── Records for the task

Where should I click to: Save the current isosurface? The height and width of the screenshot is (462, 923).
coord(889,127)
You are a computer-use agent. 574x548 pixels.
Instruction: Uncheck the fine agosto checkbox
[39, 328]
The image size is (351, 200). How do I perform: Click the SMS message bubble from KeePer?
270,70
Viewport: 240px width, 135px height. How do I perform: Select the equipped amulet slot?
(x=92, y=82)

────
── Records for the task

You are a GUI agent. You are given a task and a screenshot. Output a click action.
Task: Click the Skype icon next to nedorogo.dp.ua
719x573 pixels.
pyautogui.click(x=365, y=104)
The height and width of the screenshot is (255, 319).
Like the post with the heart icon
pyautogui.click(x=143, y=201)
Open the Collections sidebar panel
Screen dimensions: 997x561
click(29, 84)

────

### What the task requires:
Every line that contains the string "agent" should be returned from the data.

### Result of the task:
You are a computer-use agent. 574x548 pixels.
You are a GUI agent. You are given a task and a screenshot. Output a click action.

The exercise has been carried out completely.